start

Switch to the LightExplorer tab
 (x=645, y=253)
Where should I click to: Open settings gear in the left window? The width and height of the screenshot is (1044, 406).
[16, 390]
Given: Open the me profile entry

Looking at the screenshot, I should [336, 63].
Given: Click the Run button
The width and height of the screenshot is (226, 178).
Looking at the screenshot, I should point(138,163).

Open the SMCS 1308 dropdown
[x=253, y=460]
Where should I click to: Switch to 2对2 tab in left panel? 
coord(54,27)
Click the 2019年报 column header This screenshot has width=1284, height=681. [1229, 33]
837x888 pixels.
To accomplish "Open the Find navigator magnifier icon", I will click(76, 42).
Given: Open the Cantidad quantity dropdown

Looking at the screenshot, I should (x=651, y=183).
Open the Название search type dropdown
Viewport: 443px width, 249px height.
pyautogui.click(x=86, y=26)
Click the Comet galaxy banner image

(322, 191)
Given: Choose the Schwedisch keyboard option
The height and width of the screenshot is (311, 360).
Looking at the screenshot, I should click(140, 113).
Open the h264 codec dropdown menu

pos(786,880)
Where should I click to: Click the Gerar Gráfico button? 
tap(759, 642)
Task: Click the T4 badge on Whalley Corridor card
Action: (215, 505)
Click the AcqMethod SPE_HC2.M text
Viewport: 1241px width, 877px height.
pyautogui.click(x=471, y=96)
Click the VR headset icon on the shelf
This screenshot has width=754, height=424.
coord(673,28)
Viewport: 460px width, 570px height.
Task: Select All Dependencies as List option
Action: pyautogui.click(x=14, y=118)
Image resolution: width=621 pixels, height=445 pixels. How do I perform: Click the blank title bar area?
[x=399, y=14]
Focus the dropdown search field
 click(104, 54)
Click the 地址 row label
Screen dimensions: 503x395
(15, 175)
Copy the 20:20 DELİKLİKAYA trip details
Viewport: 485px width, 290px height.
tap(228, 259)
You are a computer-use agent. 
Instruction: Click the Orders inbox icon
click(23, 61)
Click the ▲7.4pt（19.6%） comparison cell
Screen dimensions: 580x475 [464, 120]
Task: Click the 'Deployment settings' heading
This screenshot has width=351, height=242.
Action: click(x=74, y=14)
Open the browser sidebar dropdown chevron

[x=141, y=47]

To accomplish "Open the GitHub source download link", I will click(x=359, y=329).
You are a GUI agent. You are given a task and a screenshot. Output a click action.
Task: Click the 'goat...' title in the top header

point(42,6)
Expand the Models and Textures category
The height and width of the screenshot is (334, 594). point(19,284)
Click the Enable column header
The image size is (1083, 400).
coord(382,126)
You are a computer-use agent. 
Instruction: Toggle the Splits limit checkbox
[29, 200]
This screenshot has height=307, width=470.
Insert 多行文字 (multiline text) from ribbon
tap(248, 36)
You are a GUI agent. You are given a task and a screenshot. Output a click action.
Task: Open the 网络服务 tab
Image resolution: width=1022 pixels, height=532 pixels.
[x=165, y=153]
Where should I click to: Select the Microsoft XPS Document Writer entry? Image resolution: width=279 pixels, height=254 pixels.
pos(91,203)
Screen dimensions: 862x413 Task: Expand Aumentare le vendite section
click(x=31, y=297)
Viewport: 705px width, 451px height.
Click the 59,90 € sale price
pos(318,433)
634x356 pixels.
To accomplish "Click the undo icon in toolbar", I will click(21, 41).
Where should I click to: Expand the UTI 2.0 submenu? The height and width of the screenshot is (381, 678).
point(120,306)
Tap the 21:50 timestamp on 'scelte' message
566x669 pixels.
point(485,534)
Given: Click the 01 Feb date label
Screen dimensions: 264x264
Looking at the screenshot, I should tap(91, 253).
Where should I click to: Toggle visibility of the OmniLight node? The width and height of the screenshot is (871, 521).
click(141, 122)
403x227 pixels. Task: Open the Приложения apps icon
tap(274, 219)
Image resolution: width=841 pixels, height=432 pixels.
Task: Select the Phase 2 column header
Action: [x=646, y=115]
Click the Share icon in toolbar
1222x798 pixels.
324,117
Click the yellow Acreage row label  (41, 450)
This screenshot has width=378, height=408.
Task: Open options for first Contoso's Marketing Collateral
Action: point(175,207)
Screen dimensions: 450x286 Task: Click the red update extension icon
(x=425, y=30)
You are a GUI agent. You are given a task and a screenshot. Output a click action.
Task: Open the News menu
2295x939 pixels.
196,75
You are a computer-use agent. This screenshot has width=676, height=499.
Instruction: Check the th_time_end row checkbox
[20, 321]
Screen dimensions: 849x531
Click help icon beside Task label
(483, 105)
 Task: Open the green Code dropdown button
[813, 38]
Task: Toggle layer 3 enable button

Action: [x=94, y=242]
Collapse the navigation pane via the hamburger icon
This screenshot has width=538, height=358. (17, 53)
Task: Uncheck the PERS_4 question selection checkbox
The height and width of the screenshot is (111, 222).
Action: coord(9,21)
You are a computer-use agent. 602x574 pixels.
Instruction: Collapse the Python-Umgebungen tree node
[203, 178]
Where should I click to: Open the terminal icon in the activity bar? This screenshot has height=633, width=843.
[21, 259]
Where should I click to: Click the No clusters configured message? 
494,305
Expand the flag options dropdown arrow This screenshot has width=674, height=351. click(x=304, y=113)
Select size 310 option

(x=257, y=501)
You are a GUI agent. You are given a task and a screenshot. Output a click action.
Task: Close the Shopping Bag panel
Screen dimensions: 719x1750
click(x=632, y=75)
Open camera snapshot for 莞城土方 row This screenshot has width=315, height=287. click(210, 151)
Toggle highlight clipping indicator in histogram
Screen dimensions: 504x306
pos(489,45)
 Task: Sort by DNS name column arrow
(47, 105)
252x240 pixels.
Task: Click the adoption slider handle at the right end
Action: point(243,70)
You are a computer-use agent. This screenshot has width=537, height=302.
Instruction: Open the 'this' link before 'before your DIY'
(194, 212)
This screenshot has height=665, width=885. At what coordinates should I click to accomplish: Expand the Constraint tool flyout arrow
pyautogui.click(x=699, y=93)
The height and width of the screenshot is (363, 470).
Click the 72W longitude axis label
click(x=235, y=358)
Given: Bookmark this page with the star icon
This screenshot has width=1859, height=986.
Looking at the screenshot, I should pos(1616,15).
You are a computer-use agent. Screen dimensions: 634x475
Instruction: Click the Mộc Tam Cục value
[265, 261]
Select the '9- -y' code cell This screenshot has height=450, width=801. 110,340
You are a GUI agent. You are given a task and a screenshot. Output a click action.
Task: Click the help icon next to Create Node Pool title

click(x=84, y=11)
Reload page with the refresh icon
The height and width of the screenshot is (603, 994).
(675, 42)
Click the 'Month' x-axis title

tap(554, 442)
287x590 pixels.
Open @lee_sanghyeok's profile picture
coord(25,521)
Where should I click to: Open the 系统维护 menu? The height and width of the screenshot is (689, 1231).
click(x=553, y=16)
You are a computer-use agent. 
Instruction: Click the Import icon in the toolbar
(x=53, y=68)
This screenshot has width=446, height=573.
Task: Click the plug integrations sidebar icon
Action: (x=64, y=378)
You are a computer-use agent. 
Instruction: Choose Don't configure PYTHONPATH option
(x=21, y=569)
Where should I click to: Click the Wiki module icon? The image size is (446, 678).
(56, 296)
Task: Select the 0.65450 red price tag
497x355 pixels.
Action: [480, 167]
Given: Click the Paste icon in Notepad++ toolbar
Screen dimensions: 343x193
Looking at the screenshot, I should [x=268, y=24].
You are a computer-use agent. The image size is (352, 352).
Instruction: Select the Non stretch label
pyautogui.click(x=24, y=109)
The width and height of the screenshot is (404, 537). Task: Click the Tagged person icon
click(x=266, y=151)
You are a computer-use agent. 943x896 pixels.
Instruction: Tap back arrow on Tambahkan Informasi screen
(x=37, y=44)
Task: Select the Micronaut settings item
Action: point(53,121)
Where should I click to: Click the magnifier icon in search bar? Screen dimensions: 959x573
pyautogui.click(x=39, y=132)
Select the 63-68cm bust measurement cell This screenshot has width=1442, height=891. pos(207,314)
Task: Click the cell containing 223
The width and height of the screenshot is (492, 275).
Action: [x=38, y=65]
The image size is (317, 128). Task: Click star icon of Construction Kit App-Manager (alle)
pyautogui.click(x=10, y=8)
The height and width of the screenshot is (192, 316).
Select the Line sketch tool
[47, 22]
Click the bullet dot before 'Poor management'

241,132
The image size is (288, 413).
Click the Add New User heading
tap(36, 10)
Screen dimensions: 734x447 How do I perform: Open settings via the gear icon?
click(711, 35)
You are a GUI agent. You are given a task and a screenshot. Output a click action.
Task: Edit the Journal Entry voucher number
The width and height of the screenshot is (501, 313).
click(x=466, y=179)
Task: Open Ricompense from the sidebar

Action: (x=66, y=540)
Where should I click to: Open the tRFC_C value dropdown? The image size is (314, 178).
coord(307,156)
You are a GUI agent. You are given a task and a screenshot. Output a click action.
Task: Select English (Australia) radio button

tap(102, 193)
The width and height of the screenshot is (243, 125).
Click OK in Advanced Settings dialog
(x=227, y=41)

end

■ **Your goal**
Can you render the part of the rows that opens with the line containing "Where should I click to: Open the tRFC_C" and runs through the end of the rows as a Markdown table with columns No. and Line, numbering each line and leaving out blank lines?

■ **Output of the task**
| No. | Line |
|---|---|
| 1 | Where should I click to: Open the tRFC_C value dropdown? The image size is (314, 178). |
| 2 | coord(307,156) |
| 3 | You are a GUI agent. You are given a task and a screenshot. Output a click action. |
| 4 | Task: Select English (Australia) radio button |
| 5 | tap(102, 193) |
| 6 | The width and height of the screenshot is (243, 125). |
| 7 | Click OK in Advanced Settings dialog |
| 8 | (x=227, y=41) |